Oil and Gold Move Lower with Equities

U.S. 10-year Treasury bond prices were basically
unchanged today, after reaching monthly highs last week on a global equities
selloff. Bond prices usually move up on economic strength and down on
weakness; last week’s global meltdown pushed bonds to their highest levels since
early December, a sign of relative economic weakness. Bonds have been
moving steadily higher since the end of January, when a number of key economic
indicators, including housing and manufacturing, turned negative. Housing
should remain a key focus for traders moving towards the end of Q1.

The yen pushed to 3-month highs against the
dollar and the euro today, as carry trades continue to unwind in the global
marketplace. A recent selloff in the global equities market has spurned a
massive unloading of carry trades, in which an investor borrows yen cheaply to
purchase more profitable assets in other markets.
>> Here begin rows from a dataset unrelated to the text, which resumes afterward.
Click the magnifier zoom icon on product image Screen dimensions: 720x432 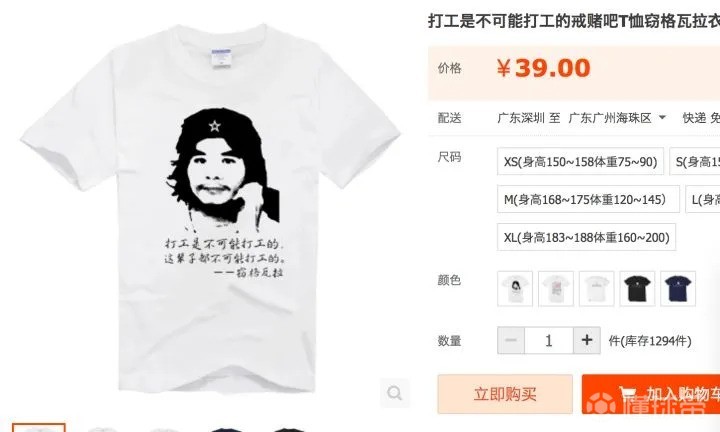tap(394, 393)
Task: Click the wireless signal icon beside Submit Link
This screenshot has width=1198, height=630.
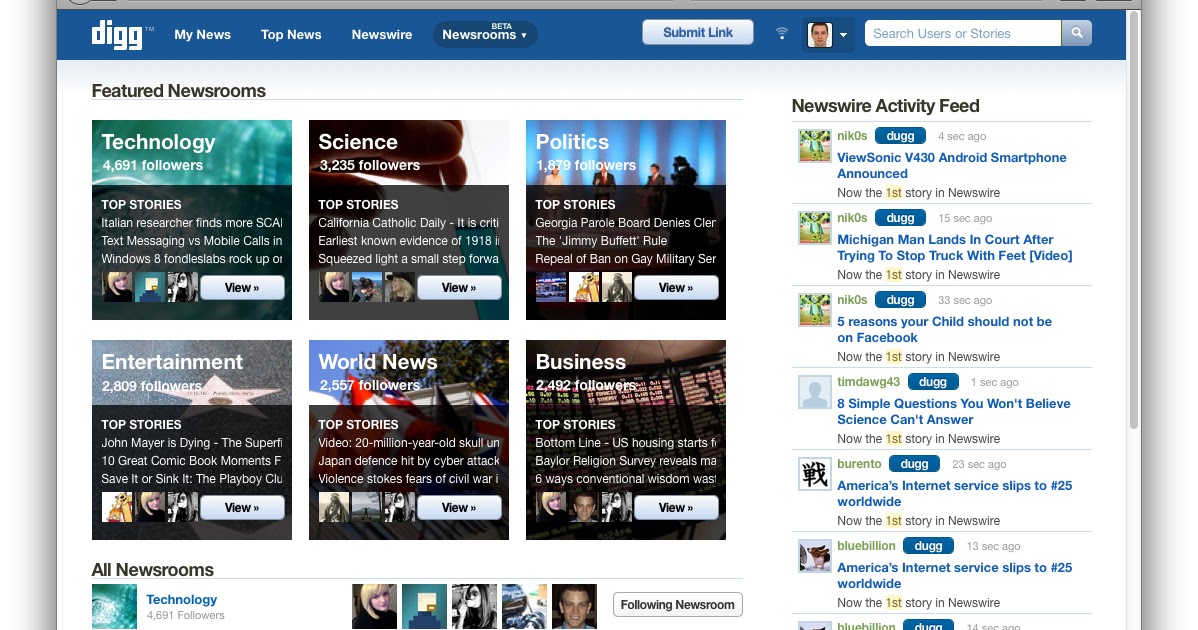Action: pyautogui.click(x=781, y=32)
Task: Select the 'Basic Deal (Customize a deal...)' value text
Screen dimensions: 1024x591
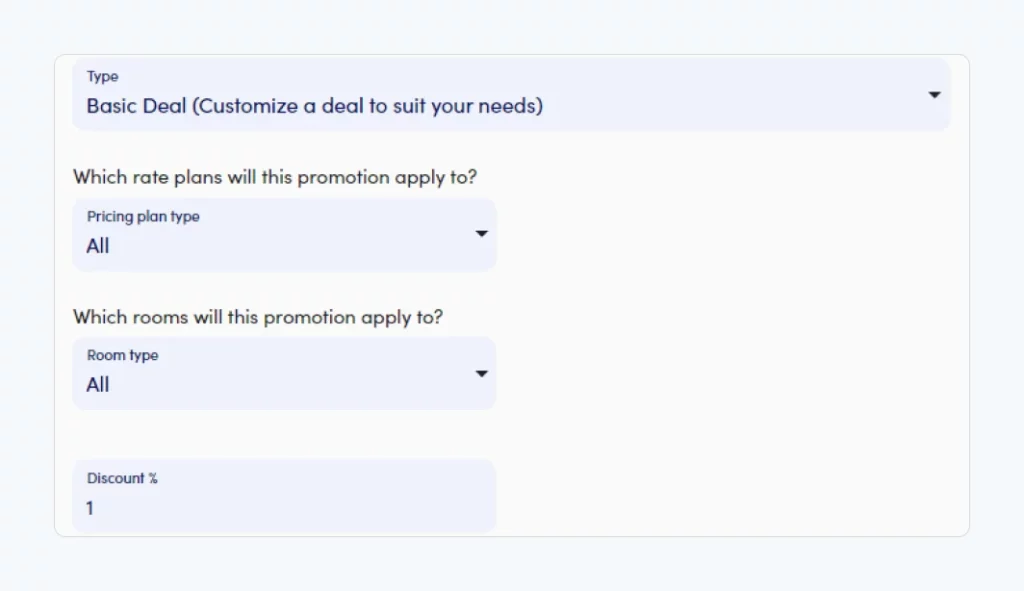Action: (315, 106)
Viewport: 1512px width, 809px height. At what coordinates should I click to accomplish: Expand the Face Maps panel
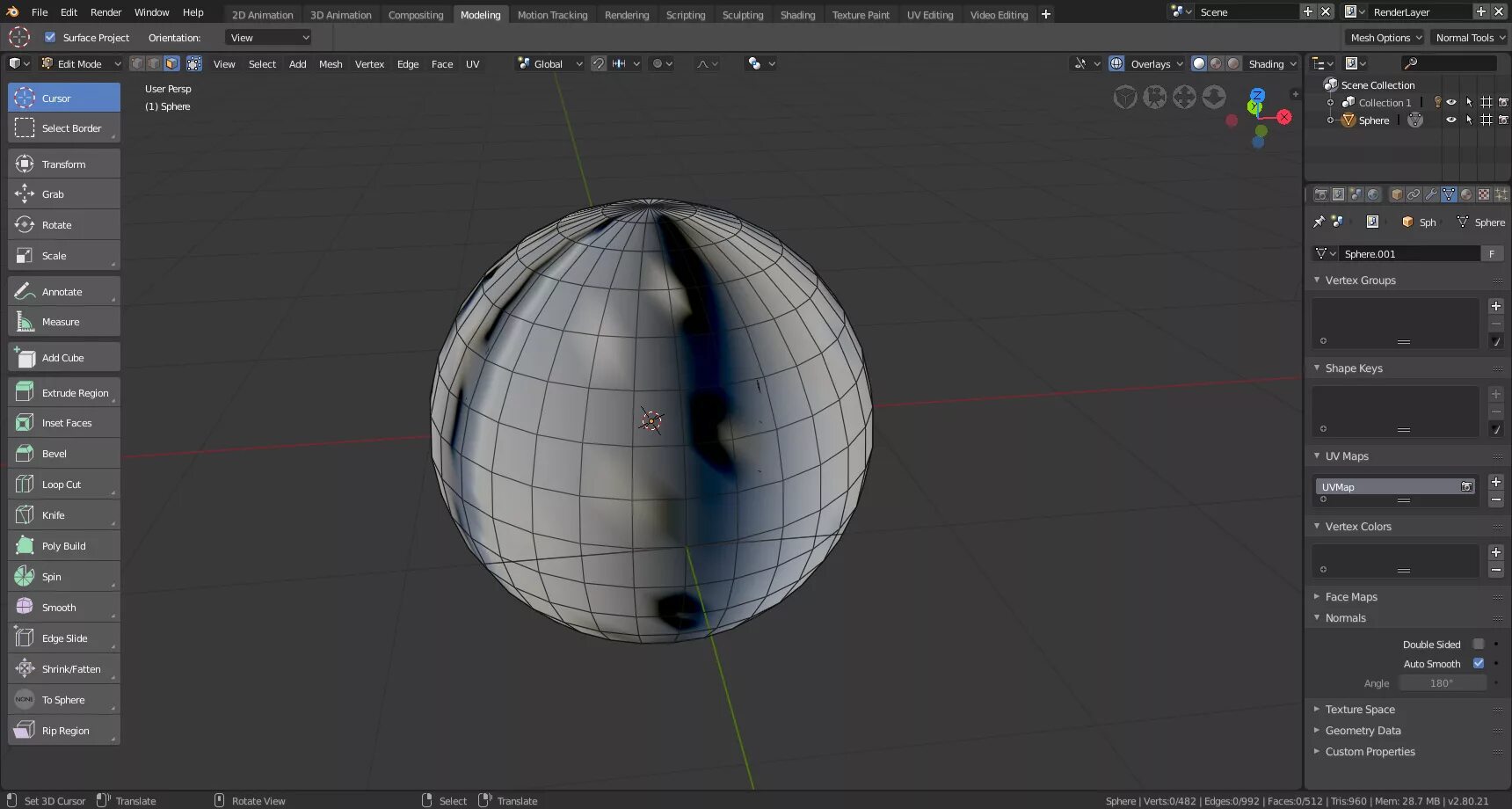1350,597
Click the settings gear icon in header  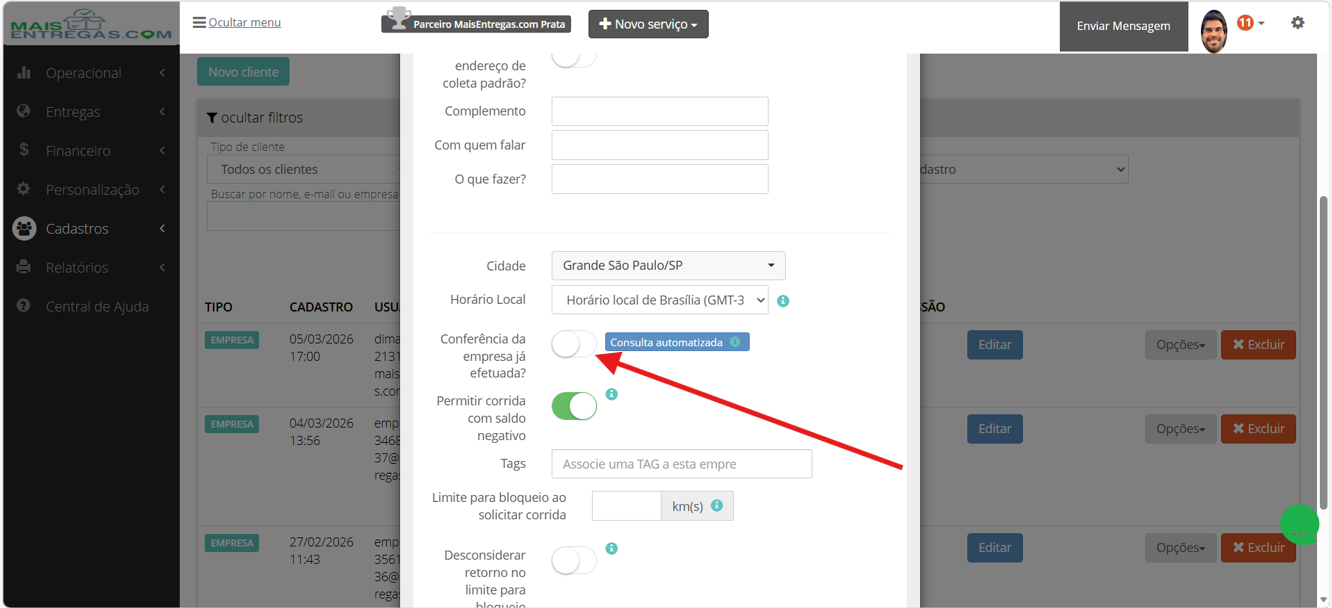coord(1297,23)
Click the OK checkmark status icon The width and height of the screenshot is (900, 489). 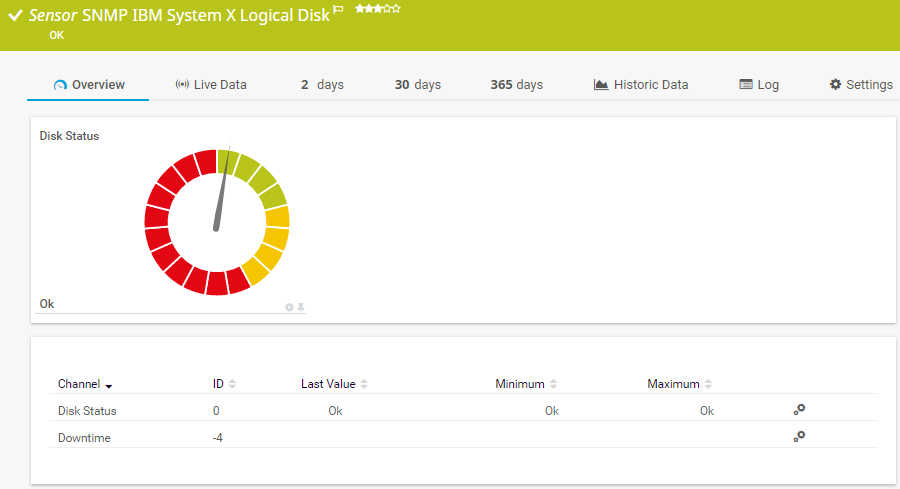[15, 17]
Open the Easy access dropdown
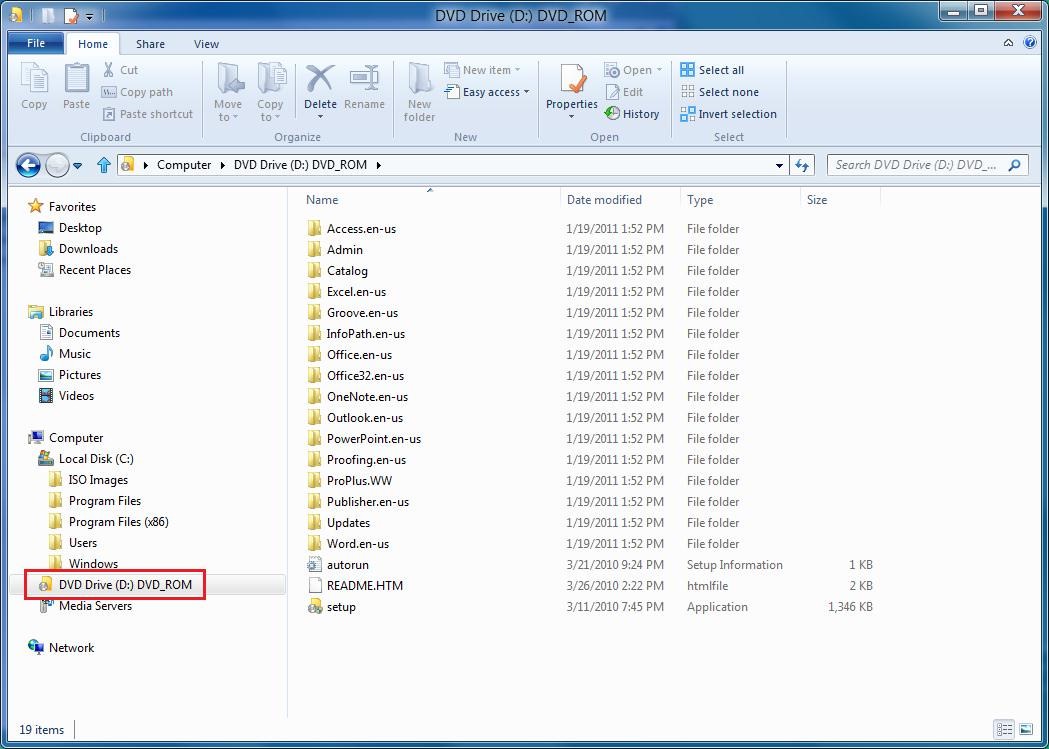Image resolution: width=1049 pixels, height=749 pixels. click(x=487, y=92)
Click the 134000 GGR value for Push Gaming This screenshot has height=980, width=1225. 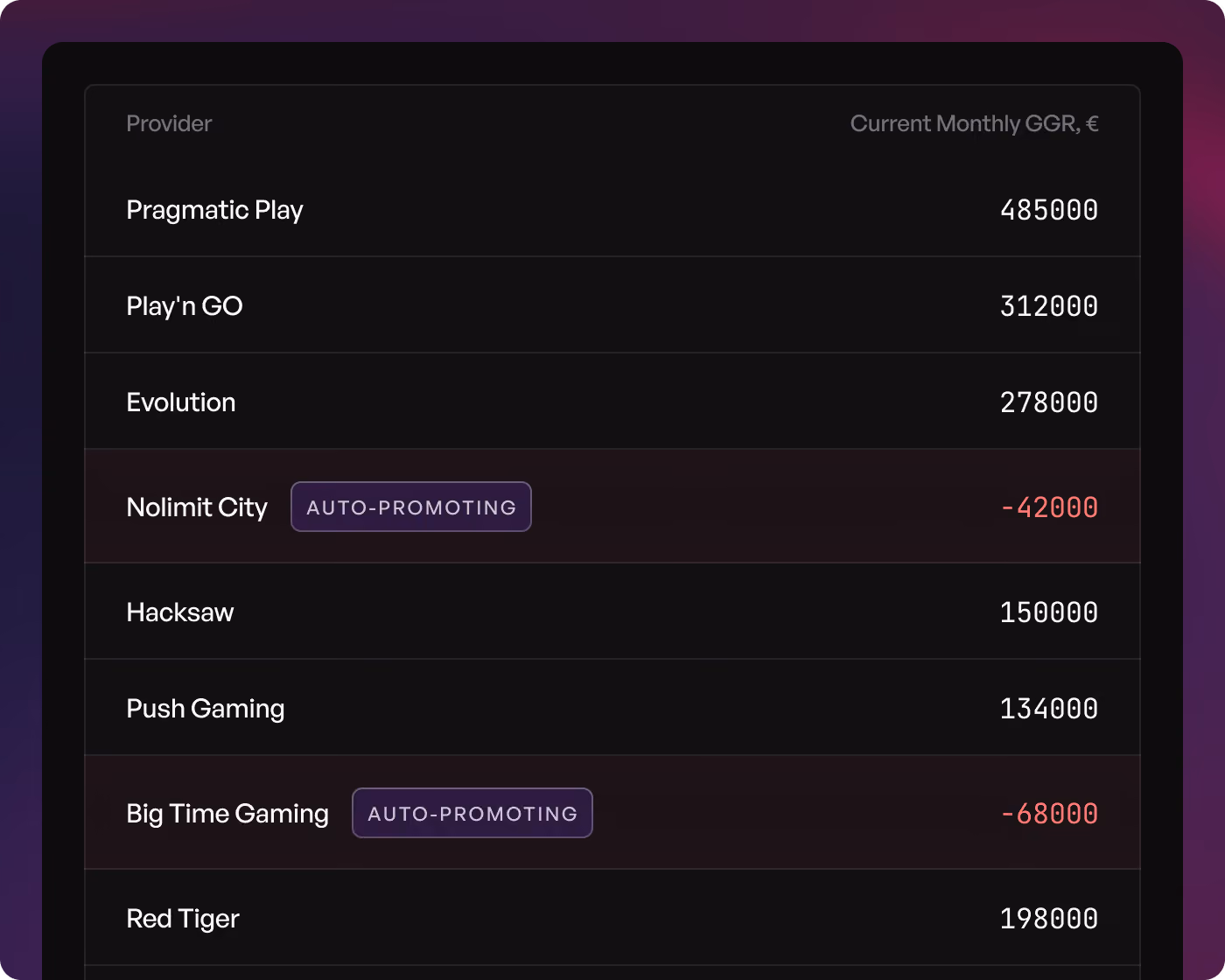[1049, 709]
The yen had reached
record lows against the euro and yearly lows against the dollar before last
week’s slide led investors to reduce risk by exiting their carry trades.
The yen’s move could be seen as a snap-back against extended oversold

Crude oil fell about 1.5%, on general sentiments
that major weakness in the equities markets will equate to less demand for fuel
consumptions. Despite the slide last week, crude managed to hold above $60
a barrel, which is a crucial level just broken 2 weeks before on diminishing
supplies. Investors felt that with instability in the global equities
market, there will be less demand for heating and other fuel supplies.
Natural gas was up fractionally, after falling over 7% last week.

Gold futures fell over 0.5% today, on continued
weakness stemming from a global equities slide. Investors sold the metal
to protect against losses in the equity markets; gold is also used as a market
proxy, so major weakness in the global markets also contributed to gold’s move
lower today. Copper fell about 0.3%.

Grains traded mixed today. Corn rose 1.6%,
wheat rose 1.3% and soybeans fell about 0.4%.


The ISM index fell
to 54.3 in February, the slowest rate of growth in nearly 4 years.